Microsoft erneuert Webmail-Dienst

01.08.2012
Microsoft greift Googles Email-Dienst Gmail frontal an.
So sieht das im "Metro Style" neu gestaltete Outlook.com aus.
So sieht das im "Metro Style" neu gestaltete Outlook.com aus.

Der Software-Primus enthüllte am Dienstag sein Gegenstück Outlook.com in Anlehnung an den Namen seines verbreiteten Email-Programms. Outlook.com soll auf lange Sicht Hotmail ablösen - einen der ersten Email-Dienste, die es im World Wide Web überhaupt gab, und den Microsoft im Jahr 1998 aufgekauft hatte.
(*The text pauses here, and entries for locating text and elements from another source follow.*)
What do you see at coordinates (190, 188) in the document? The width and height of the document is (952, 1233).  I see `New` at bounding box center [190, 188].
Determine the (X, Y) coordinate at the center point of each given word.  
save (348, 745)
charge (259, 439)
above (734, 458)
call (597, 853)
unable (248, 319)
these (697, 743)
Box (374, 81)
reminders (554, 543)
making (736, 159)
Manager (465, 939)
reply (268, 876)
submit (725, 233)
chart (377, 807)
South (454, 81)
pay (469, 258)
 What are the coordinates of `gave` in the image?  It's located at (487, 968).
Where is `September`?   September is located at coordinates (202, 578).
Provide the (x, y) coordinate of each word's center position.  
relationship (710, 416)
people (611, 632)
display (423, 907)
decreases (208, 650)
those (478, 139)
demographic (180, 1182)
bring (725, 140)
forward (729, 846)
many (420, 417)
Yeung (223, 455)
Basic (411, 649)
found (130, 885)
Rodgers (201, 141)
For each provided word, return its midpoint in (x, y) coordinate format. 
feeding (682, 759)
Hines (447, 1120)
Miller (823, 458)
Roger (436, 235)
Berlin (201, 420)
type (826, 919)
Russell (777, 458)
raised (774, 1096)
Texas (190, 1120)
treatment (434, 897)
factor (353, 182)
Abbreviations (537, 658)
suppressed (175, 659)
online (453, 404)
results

"Wir denken, es ist an der Zeit, die persönliche Email neu zu erfinden", erklärte der zuständige Microsoft-Manager Chris Jones im Firmen-Blog. Outlook.com breche mit der Vergangenheit und sei von Grund auf neu gestaltet worden. Nutzer von Hotmail sollen allerdings mit wenigen Mausklicks wechseln können mitsamt ihrer Emails, Kontakte und Einstellungen.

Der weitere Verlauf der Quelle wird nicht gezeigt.